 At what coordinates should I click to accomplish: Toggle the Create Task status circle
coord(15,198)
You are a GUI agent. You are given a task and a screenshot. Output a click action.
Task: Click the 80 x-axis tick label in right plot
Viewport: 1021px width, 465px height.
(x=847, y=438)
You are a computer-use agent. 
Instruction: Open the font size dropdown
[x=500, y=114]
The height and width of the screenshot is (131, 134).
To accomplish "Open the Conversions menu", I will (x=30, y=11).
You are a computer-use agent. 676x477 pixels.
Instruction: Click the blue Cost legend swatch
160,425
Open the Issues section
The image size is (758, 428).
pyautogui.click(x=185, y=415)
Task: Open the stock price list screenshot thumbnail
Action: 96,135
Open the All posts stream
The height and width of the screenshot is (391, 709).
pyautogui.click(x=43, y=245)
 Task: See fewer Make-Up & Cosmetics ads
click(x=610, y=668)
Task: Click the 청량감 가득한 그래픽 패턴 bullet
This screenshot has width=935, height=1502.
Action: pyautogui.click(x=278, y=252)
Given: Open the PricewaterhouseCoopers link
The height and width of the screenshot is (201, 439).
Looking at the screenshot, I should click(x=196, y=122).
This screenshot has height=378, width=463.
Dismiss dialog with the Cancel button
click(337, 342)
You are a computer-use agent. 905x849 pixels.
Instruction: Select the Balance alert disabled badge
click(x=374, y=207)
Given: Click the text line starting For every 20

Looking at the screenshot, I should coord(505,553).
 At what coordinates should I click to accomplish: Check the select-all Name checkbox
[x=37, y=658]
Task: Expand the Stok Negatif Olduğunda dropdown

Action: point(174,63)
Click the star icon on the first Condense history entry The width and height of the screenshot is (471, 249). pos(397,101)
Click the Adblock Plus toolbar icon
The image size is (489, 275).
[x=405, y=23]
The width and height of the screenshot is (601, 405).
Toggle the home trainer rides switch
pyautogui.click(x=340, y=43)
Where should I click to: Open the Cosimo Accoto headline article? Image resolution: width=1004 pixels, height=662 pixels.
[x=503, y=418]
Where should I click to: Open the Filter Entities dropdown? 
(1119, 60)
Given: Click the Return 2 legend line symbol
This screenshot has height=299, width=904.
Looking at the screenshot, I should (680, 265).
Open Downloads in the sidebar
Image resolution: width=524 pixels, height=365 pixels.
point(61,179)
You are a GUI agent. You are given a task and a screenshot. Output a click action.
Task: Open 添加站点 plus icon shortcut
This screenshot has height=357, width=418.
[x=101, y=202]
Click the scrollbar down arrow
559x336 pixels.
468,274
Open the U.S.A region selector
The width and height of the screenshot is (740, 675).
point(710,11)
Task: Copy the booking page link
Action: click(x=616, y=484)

++++++++

> [WHAT TO PRODUCE]: Every record above must be printed again exactly.

> [SOLUTION FOR THIS PROBLEM]:
 At what coordinates should I click to accomplish: Toggle the Create Task status circle
coord(15,198)
You are a GUI agent. You are given a task and a screenshot. Output a click action.
Task: Click the 80 x-axis tick label in right plot
Viewport: 1021px width, 465px height.
(x=847, y=438)
You are a computer-use agent. 
Instruction: Open the font size dropdown
[x=500, y=114]
The height and width of the screenshot is (131, 134).
To accomplish "Open the Conversions menu", I will (x=30, y=11).
You are a computer-use agent. 676x477 pixels.
Instruction: Click the blue Cost legend swatch
160,425
Open the Issues section
The image size is (758, 428).
pyautogui.click(x=185, y=415)
Task: Open the stock price list screenshot thumbnail
Action: 96,135
Open the All posts stream
The height and width of the screenshot is (391, 709).
pyautogui.click(x=43, y=245)
 Task: See fewer Make-Up & Cosmetics ads
click(x=610, y=668)
Task: Click the 청량감 가득한 그래픽 패턴 bullet
This screenshot has width=935, height=1502.
Action: pyautogui.click(x=278, y=252)
Given: Open the PricewaterhouseCoopers link
The height and width of the screenshot is (201, 439).
Looking at the screenshot, I should click(x=196, y=122).
This screenshot has height=378, width=463.
Dismiss dialog with the Cancel button
click(337, 342)
You are a computer-use agent. 905x849 pixels.
Instruction: Select the Balance alert disabled badge
click(x=374, y=207)
Given: Click the text line starting For every 20

Looking at the screenshot, I should coord(505,553).
 At what coordinates should I click to accomplish: Check the select-all Name checkbox
[x=37, y=658]
Task: Expand the Stok Negatif Olduğunda dropdown

Action: point(174,63)
Click the star icon on the first Condense history entry The width and height of the screenshot is (471, 249). pos(397,101)
Click the Adblock Plus toolbar icon
The image size is (489, 275).
[x=405, y=23]
The width and height of the screenshot is (601, 405).
Toggle the home trainer rides switch
pyautogui.click(x=340, y=43)
Where should I click to: Open the Cosimo Accoto headline article? Image resolution: width=1004 pixels, height=662 pixels.
[x=503, y=418]
Where should I click to: Open the Filter Entities dropdown? 
(1119, 60)
Given: Click the Return 2 legend line symbol
This screenshot has height=299, width=904.
Looking at the screenshot, I should (680, 265).
Open Downloads in the sidebar
Image resolution: width=524 pixels, height=365 pixels.
point(61,179)
You are a GUI agent. You are given a task and a screenshot. Output a click action.
Task: Open 添加站点 plus icon shortcut
This screenshot has height=357, width=418.
[x=101, y=202]
Click the scrollbar down arrow
559x336 pixels.
468,274
Open the U.S.A region selector
The width and height of the screenshot is (740, 675).
point(710,11)
Task: Copy the booking page link
Action: click(x=616, y=484)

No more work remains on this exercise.